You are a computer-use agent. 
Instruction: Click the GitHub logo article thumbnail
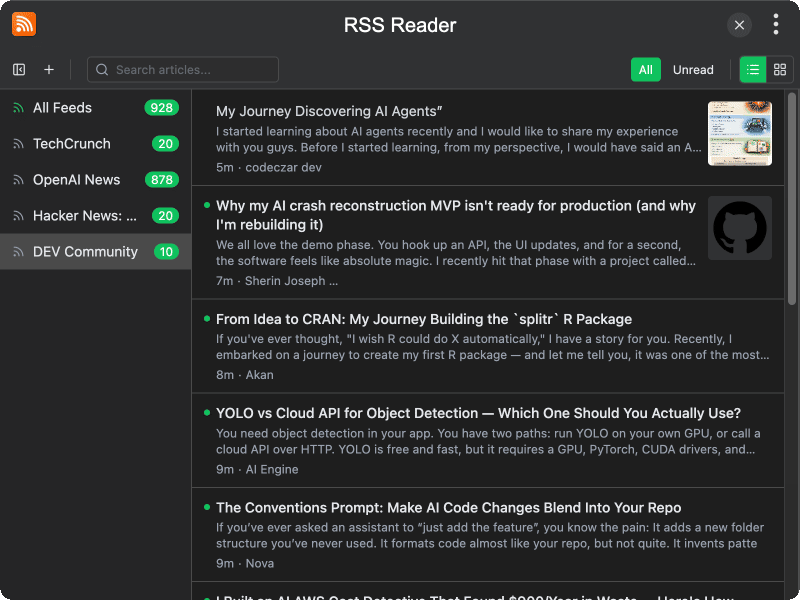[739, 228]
=-=-=
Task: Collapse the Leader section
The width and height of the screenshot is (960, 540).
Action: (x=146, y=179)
=-=-=
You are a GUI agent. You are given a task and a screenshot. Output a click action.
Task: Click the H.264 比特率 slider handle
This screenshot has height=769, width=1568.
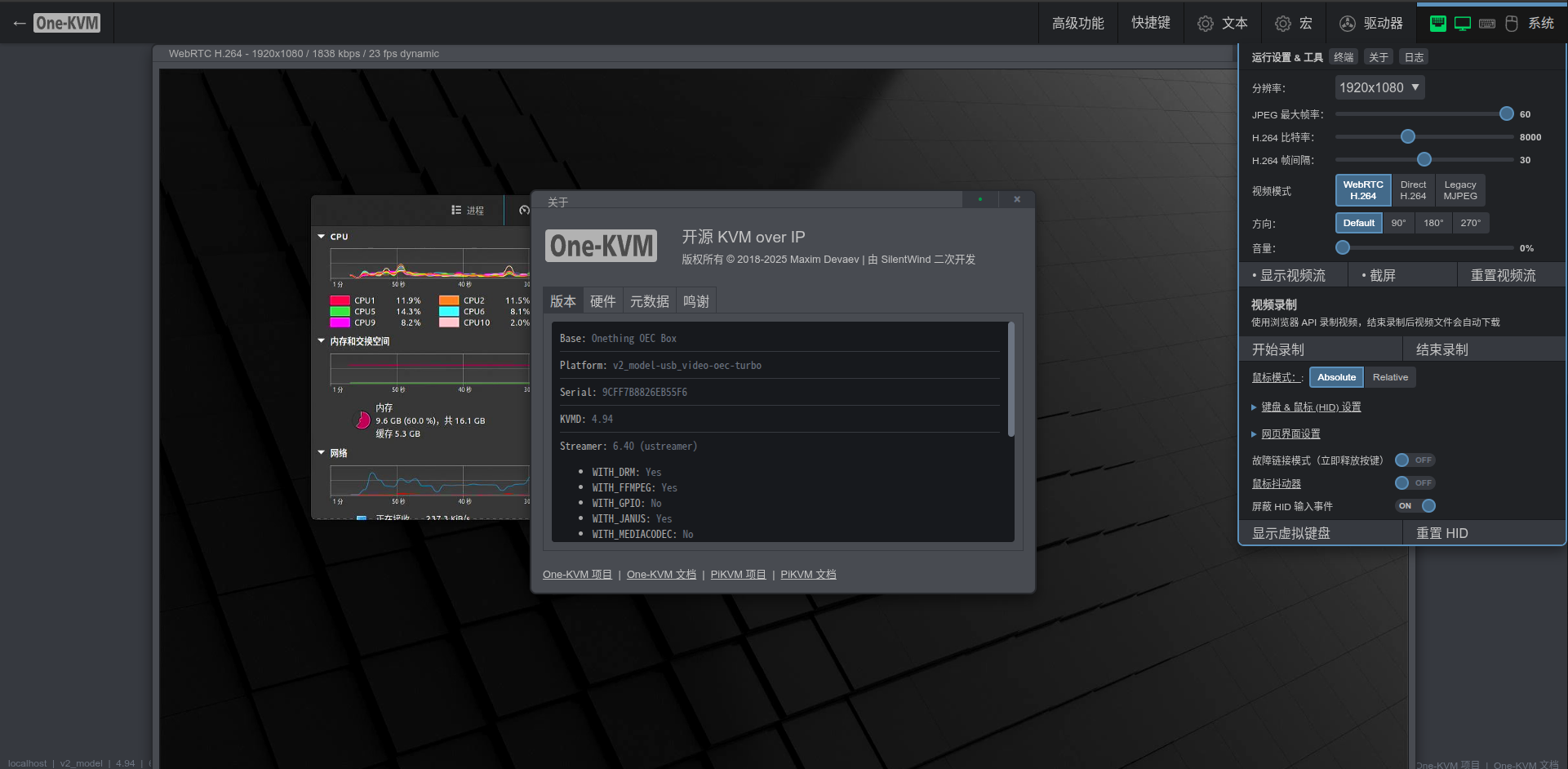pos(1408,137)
=-=-=
> _Exercise requirements_
Find every line in the records that has the word "agent". Copy those lines.

> _Expected answer_
You are a computer-use agent. 
You are a GUI agent. You are given a task and a screenshot. Output a click action.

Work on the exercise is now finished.